Task input Start Marker

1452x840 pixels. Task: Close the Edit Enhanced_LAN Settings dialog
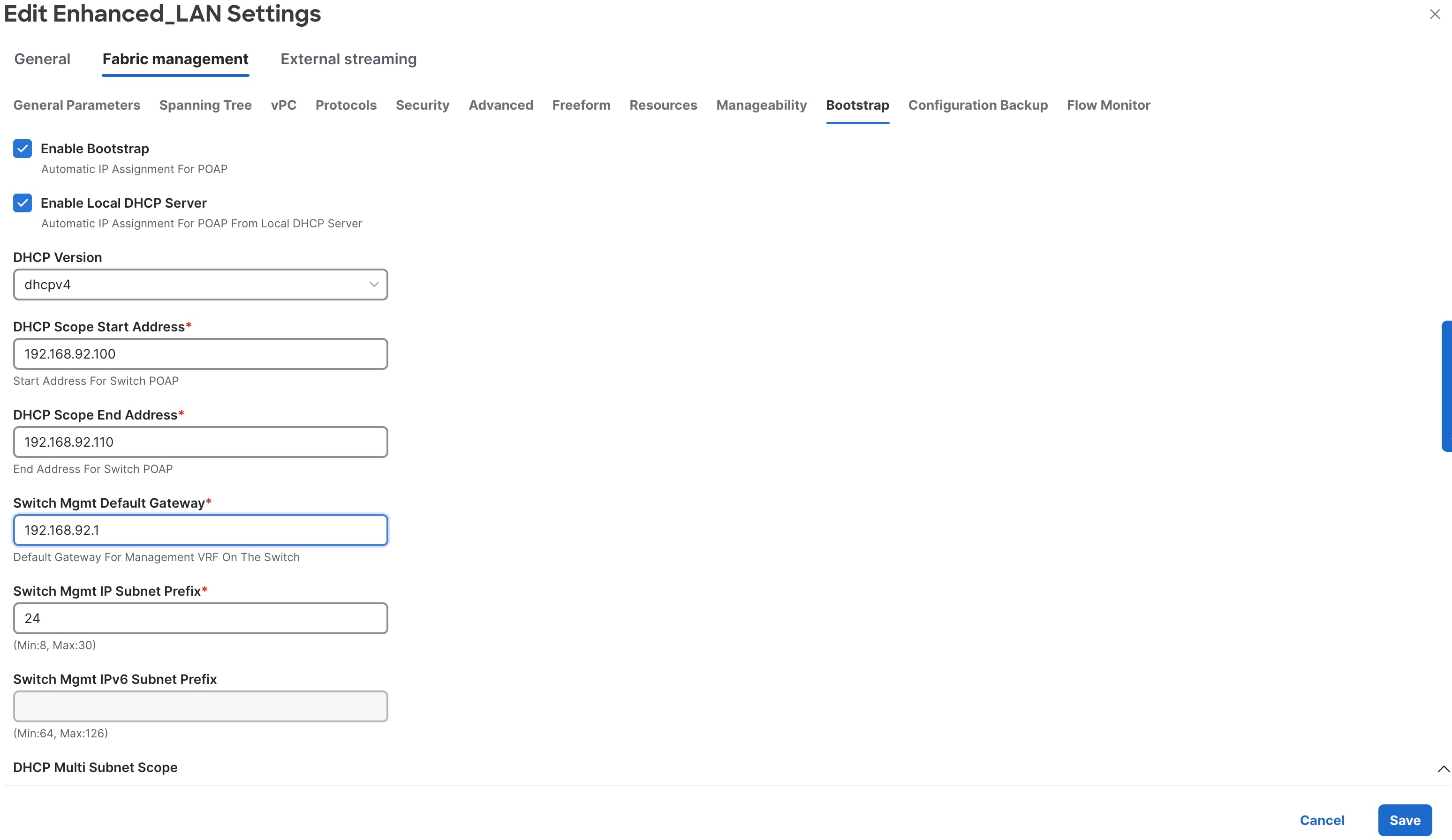click(x=1434, y=15)
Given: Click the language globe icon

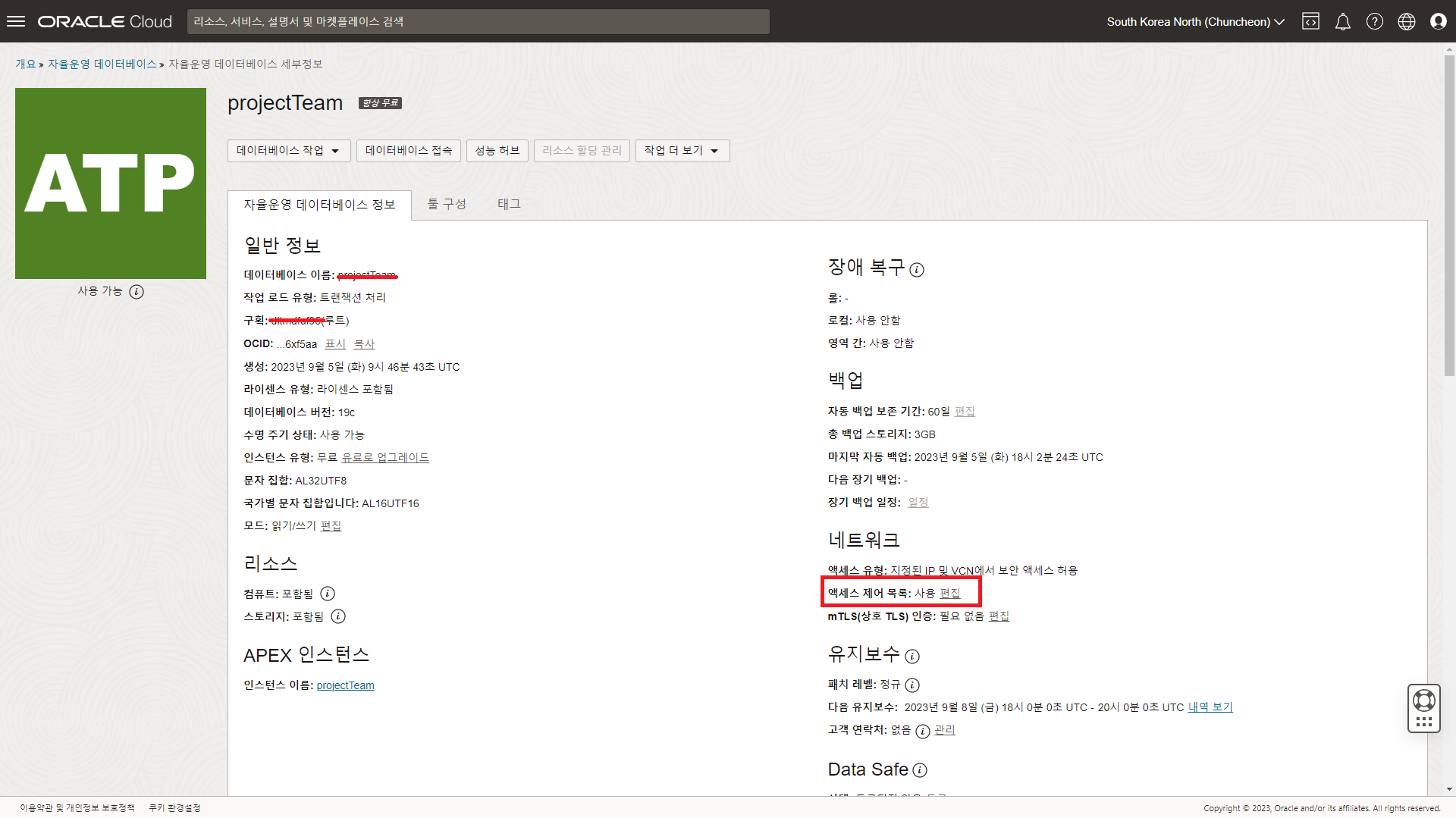Looking at the screenshot, I should point(1406,21).
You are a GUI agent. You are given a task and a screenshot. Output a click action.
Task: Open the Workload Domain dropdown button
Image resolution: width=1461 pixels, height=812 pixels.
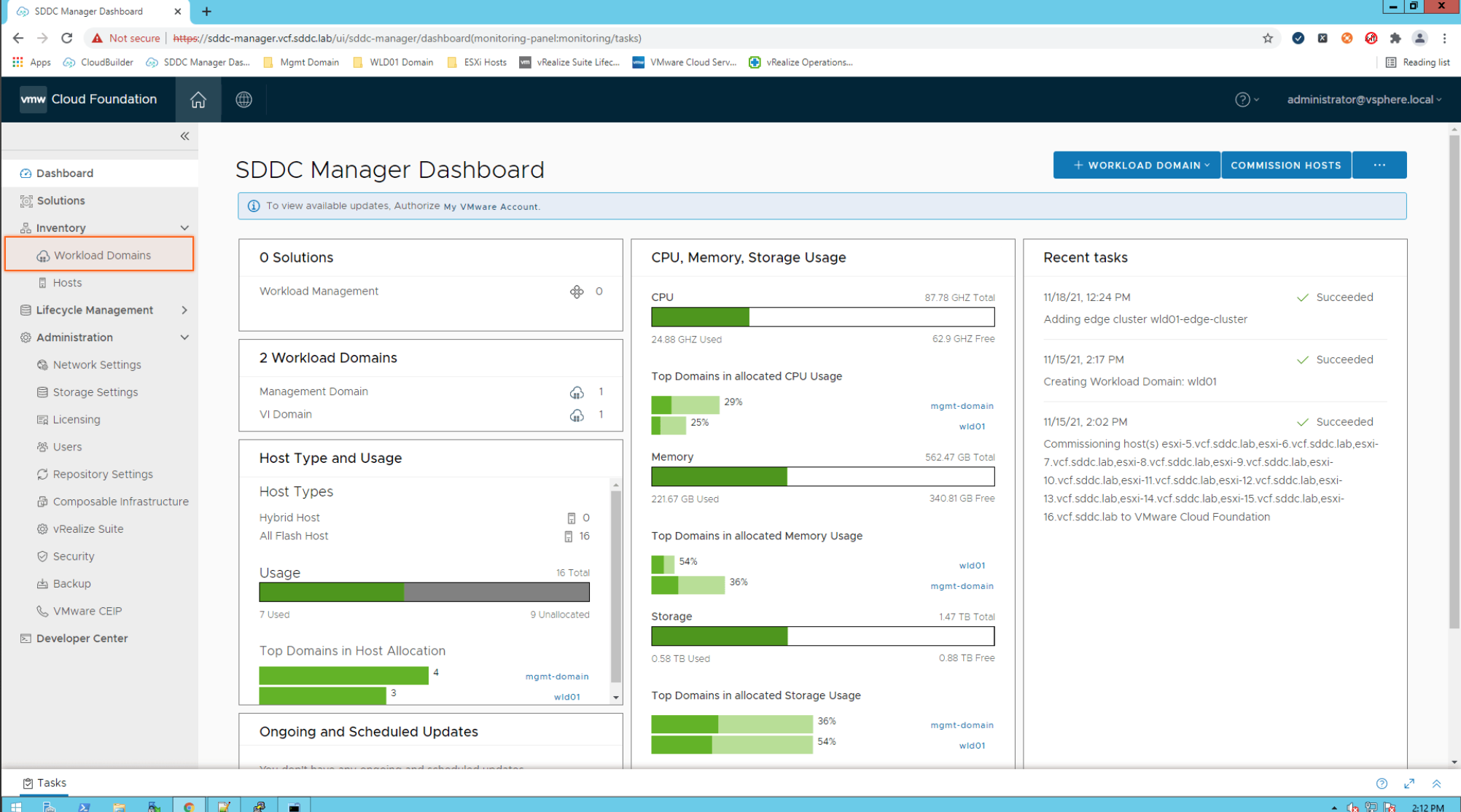tap(1137, 165)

Task input End Marker

(Task prompt):
Apart from the pictures, return every entry above exactly as given.

(Task output):
1452x840 pixels. Task: Close the Edit Enhanced_LAN Settings dialog
click(x=1434, y=15)
Given: Click the language globe icon

Looking at the screenshot, I should point(1406,21).
You are a GUI agent. You are given a task and a screenshot. Output a click action.
Task: Open the Workload Domain dropdown button
Image resolution: width=1461 pixels, height=812 pixels.
tap(1137, 165)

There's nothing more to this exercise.